Marslen-Wilson (1987; 1989; 1990) conserve les hypothèses fondatrices de son premier modèle, à savoir les deux étapes successives de traitement, l'activation d'une cohorte initiale de candidats lexicaux et une sélection progressive du candidat correspondant à l'entrée acoustique perçue. A nouveau, le début des mots est considéré comme prédictible, puisque les mots qui les précédent sont supposés être reconnus.

A nouveau, la cohorte initiale contient les mots dont le ou les deux phonèmes correspondent aux segments entendus, à l'innovation près qu'un appariement entre le signal acoustique et l'entrée lexicale imparfait (dont le degré minimal est non spécifié) n'exclut pas obligatoirement le candidat de la cohorte. De tout ou rien, l'appariement devient donc progressif, puisque les mots composés de phonèmes initiaux proches du phonème-cible peuvent appartenir à la cohorte initiale (cf. Norris, 1994). Leur niveau d'activation est proportionnel à la proximité qu'ils entretiennent avec la séquence sonore.

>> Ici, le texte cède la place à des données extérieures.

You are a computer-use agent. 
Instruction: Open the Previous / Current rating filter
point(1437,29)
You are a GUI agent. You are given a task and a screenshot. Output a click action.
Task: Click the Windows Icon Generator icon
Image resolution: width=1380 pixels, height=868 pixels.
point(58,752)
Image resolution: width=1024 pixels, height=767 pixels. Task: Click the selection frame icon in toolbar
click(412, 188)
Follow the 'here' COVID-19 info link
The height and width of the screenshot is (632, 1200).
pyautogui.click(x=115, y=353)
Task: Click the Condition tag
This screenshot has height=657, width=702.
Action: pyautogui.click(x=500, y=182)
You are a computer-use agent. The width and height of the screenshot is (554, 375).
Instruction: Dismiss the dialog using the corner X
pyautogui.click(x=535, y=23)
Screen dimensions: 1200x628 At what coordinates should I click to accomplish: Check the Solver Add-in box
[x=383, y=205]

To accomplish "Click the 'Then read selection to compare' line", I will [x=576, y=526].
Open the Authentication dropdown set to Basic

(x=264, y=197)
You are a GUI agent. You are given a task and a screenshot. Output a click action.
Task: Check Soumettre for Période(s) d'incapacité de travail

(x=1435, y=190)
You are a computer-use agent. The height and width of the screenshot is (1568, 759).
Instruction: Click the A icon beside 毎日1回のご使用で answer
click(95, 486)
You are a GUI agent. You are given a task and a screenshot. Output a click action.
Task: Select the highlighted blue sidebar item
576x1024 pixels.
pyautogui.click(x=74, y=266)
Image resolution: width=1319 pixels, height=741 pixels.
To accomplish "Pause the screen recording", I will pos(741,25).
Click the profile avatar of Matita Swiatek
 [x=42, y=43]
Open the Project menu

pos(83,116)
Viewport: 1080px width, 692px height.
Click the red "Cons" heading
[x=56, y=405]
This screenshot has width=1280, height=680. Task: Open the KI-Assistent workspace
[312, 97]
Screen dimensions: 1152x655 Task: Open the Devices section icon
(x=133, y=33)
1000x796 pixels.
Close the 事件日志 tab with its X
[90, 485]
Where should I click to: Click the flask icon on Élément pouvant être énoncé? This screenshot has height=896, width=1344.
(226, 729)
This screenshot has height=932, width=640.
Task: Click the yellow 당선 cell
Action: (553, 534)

Selon cette deuxième version, un mot est reconnu lorsque la différence d'activation entre la représentation de l'item-cible et celles des compétiteurs atteint un critère prédéterminé. Le nombre de compétiteurs activés peut donc avoir une influence sur le temps nécessaire à la reconnaissance d'un mot particulier. Ainsi, lorsque la cohorte initiale contient un ou plusieurs compétiteurs plus fréquents que le mot-cible, le temps nécessaire à sa reconnaissance sera plus important que celui nécessaire pour reconnaître un mot de même fréquence mais dont les compétiteurs sont moins fréquents (effet de compétition lexicale, Marslen-Wilson, 1990).

Le fait que la qualité de l'appariement entre le signal acoustique et l'entrée lexicale soit exprimée par un degré d'activation permet par ailleurs de rendre compte de l'effet de la fréquence de surface en reconnaissance auditive (Taft & Hambly, 1986). Plus un mot est fréquent, plus son niveau d'activation de base est élevé. Sa reconnaissance en est d'autant plus rapide.

Le format des représentations lexicales diffère de la première à la deuxième version du modèle. Initialement codées sous un format phonémique, les entrées lexicales sont codées à l'aide de traits distinctifs (Warren & Marslen-Wilson, 1987). L'existence d'un niveau sub-

lexical intermédiaire devient inutile. Les traits distinctifs extraits du signal sonore sont directement appariés aux entrées du lexique mental.

Conclusion

Les modèles COHORT I et II ne sont que deux modèles parmi de nombreux autres permettant d'expliquer la reconnaissance des mots parlés (voir par exemple Klatt, 1980, 1989; McClelland & Elman, 1986, Norris, McQueen & Cutler, 2000). Nous n'en décrirons toutefois pas d'autres ici car la majorité des expériences de la littérature qui s'intéressent à la reconnaissance des mots parlés morphologiquement complexes basent leurs hypothèses et leurs interprétations sur les prédictions proposées par l'un ou l'autre modèles COHORT.